The pandemic meant I was able to focus on the book. It was quiet, too quiet. Mercedes was good company to me during that. But I don’t think there’s much pandemic in it. Maybe other people will find there is. I adore young people, and wanted to spend some time with them. I always do, pandemic or no pandemic.

It felt to me like an inverse mirror, a blissfully pandemic-free atmosphere, but also a useful lesson for pandemic times in how to take pleasure in small things such as making your leftovers into lunch.

It’s important to me that we can stay in the place we are, in the moment we are in, and see beauty there. So if there is that in this book, and if it can be a moment in time … maybe it feels a little unplugged. It’s in a more rural setting. I find that soothing.

Is there also a little nostalgia for a more innocent time, or maybe nostalgia for when you had children that age, your children now being older? A little saudade?

I push back against that. Why is it nostalgia? Why can’t it be now also? Why can’t at least some of it be now? I question it. The same way I question school being The Way. I question whether there aren’t more ways we can allow childhood to be owned by children. What takes place in Mercedes doesn’t have to feel cute or foreign. Maybe we’re more adjacent to it than we think.

Let’s circle back to the idea of unschooling. If readers are intrigued by that aspect, how would you recommend they learn more? By reading, say, Grace Llewellyn or Peter Gray? What’s been influential for you?

Mostly what I have done is watched my children. I’ve seen that when we’ve restrained ourselves from intervening (unless it was health- or safety-related) and let them lead their own lives, be it in projects, work, studying, play, or food, I’ve seen such gorgeous humanity at work. Figuring things out. Such shining, shining moments. I’ve become a believer through the doing of it. Or not doing!

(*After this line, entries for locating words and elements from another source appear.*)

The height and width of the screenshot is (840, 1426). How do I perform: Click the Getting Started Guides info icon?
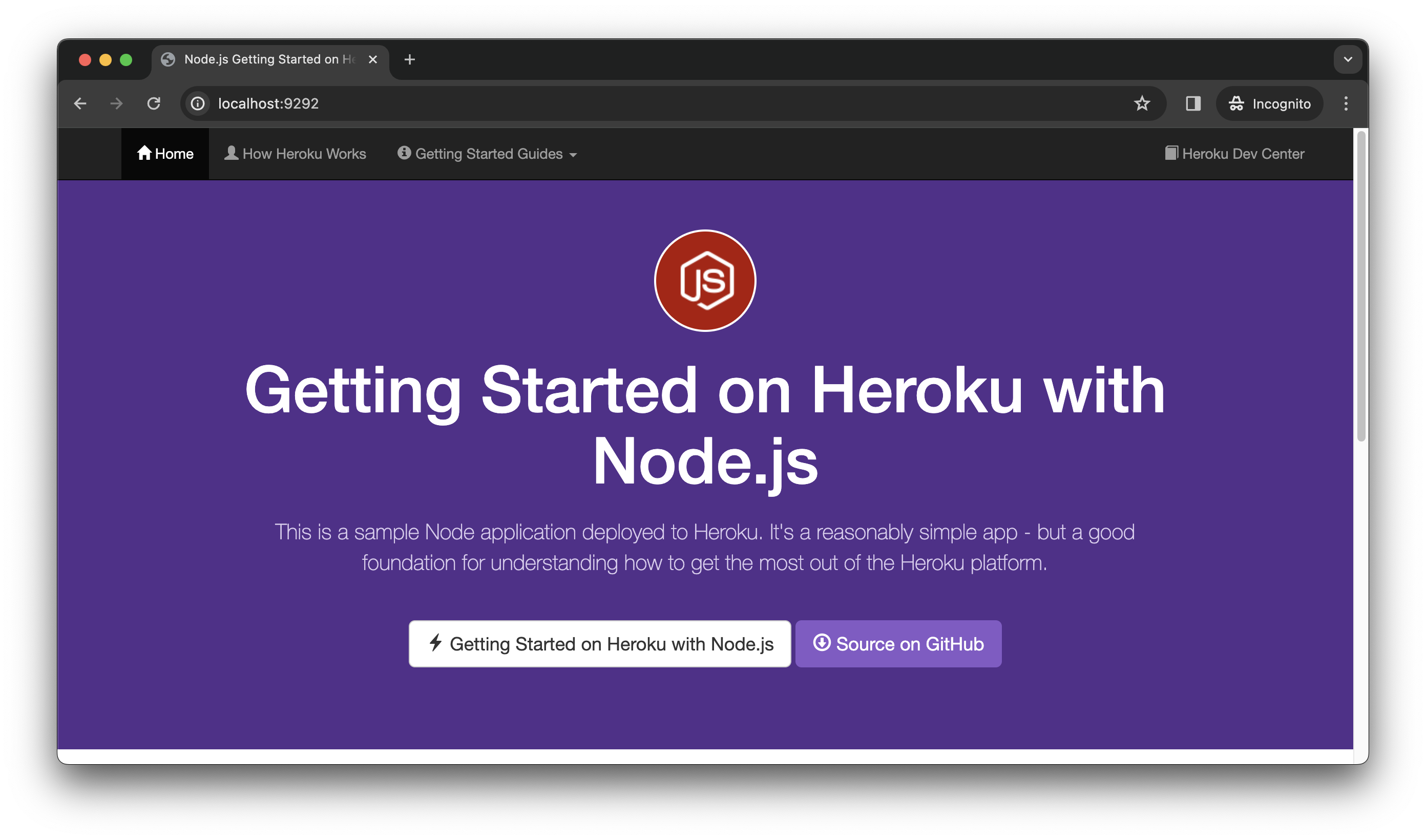[x=403, y=153]
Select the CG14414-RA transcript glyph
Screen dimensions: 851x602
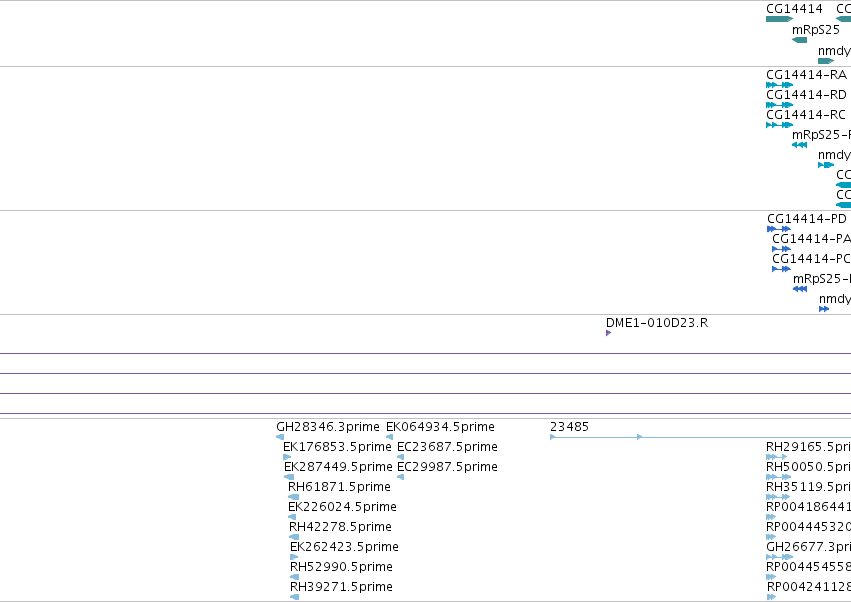coord(779,85)
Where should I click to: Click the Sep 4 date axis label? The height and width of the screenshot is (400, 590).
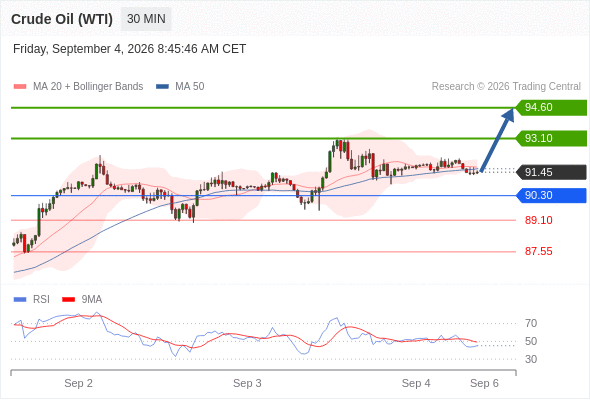tap(416, 383)
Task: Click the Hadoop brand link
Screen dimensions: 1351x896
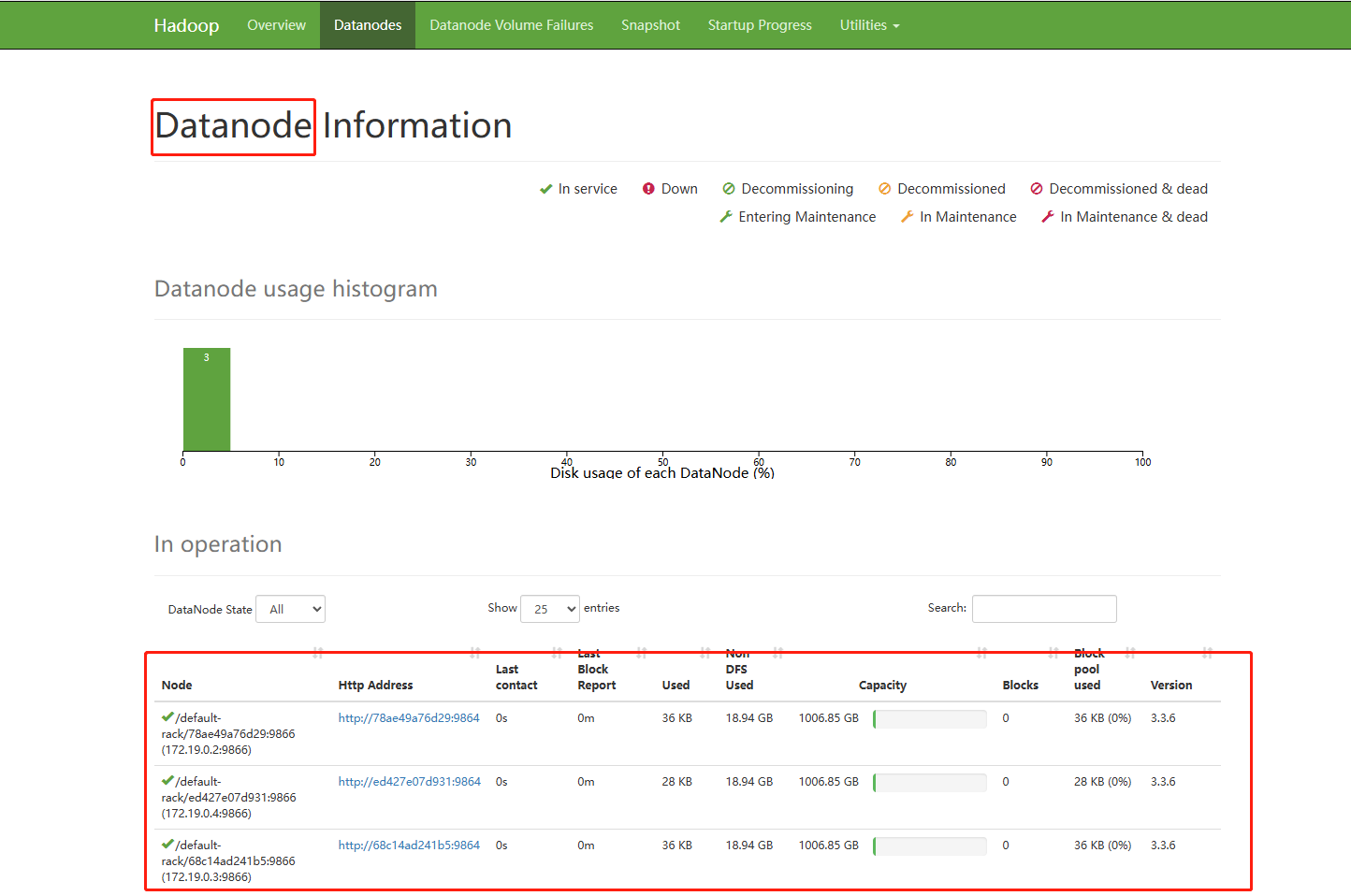Action: tap(185, 25)
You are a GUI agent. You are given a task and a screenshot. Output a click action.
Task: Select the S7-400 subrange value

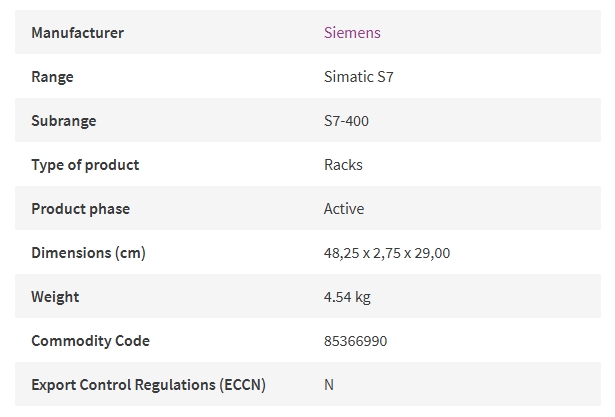[346, 121]
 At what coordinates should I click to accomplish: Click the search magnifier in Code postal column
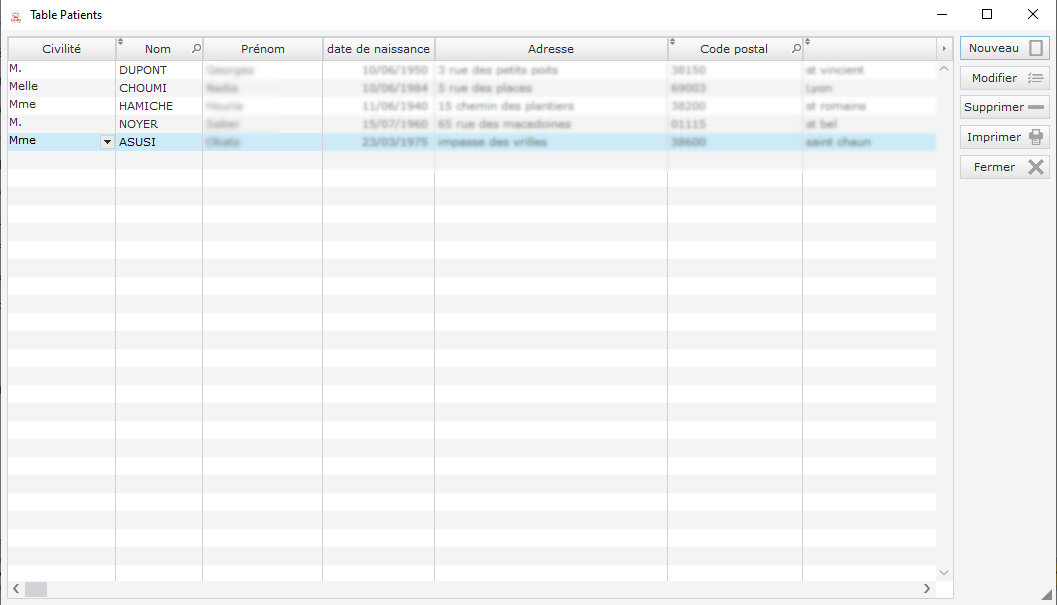pos(796,49)
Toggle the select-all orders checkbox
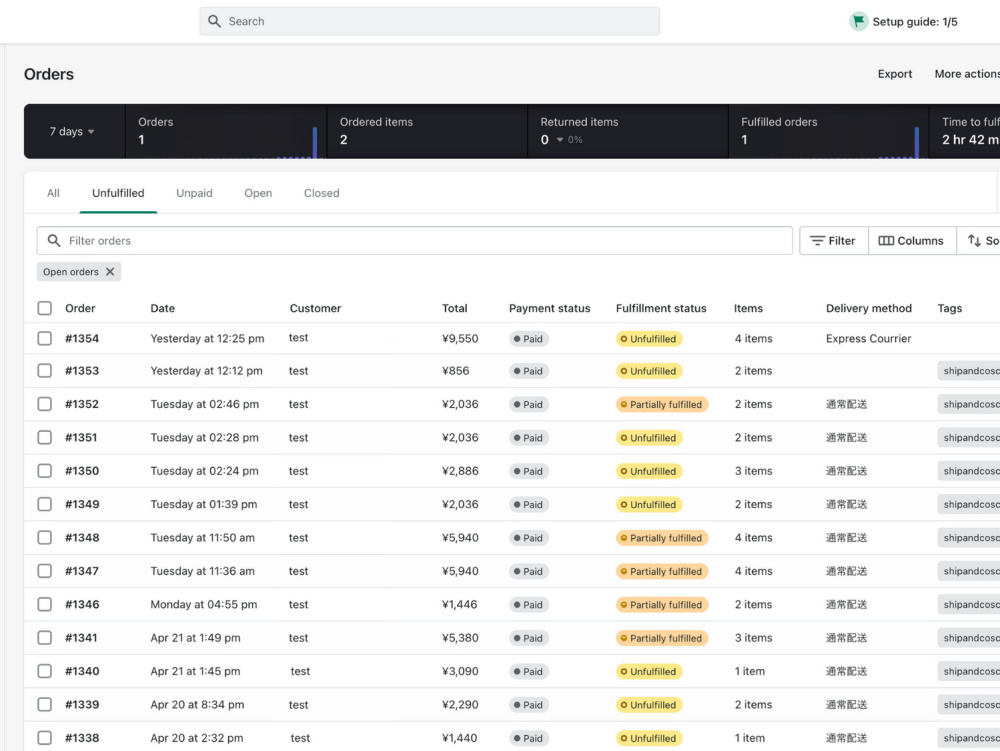Viewport: 1000px width, 751px height. click(45, 309)
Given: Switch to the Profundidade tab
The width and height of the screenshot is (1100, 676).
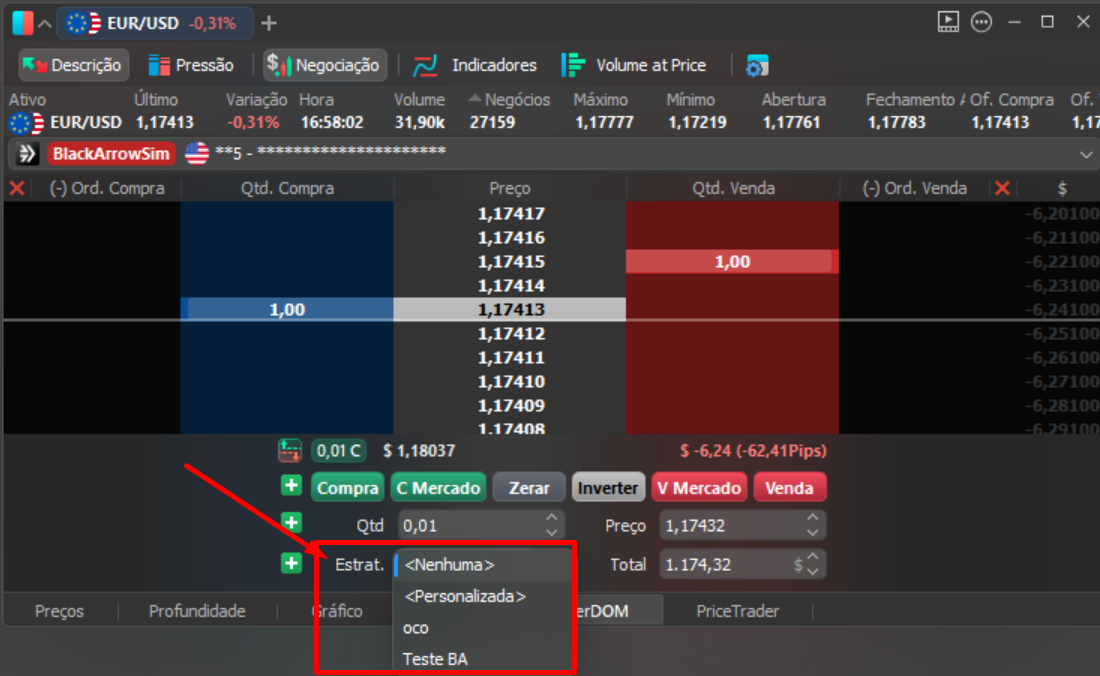Looking at the screenshot, I should tap(197, 611).
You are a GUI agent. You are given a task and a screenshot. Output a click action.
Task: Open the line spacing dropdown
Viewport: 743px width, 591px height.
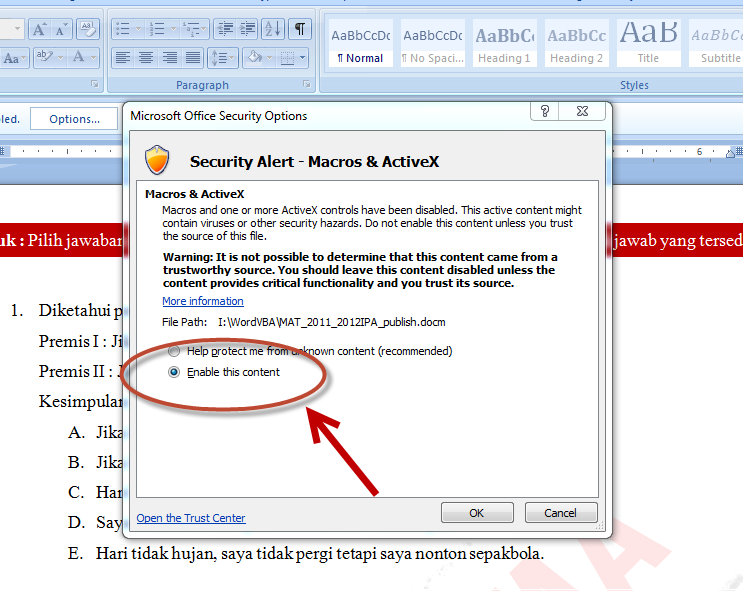tap(224, 58)
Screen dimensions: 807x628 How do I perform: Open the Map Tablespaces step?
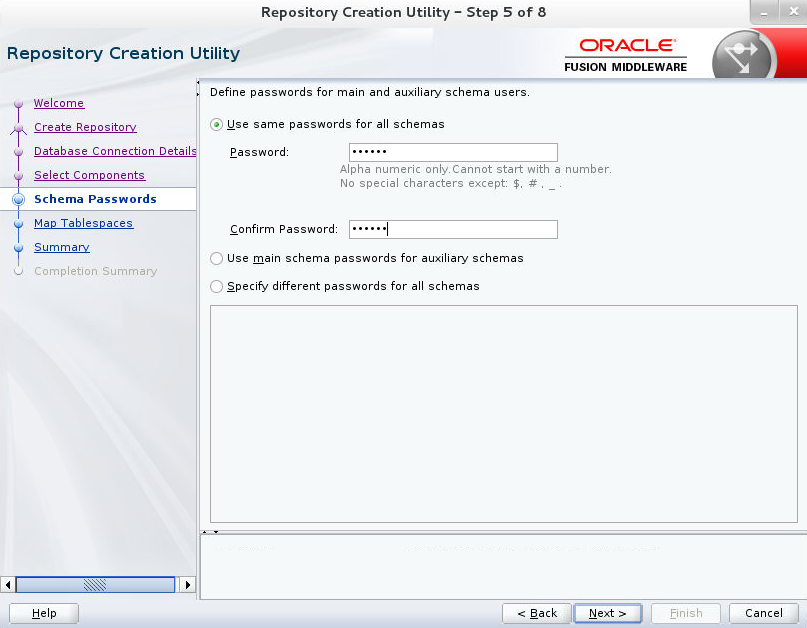click(x=83, y=223)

Funny thing is, it’s also much less work for the parents! Even with our eldest daughter, who has chosen to go back into the system for high school. It’s clear that this is her choice and we’re not there to carry her books or to do her homework or even to check to see that she’s done her homework. So many things done by well-intentioned lovely parents the children are perfectly capable of doing and enjoy doing on their own. With no oversight. All the helicoptering takes so much effort and worry. E.B. White said a long time ago, “never hurry, never worry,” and I would say isn’t it lucky if that is possible? And: where possible yes please let’s do that.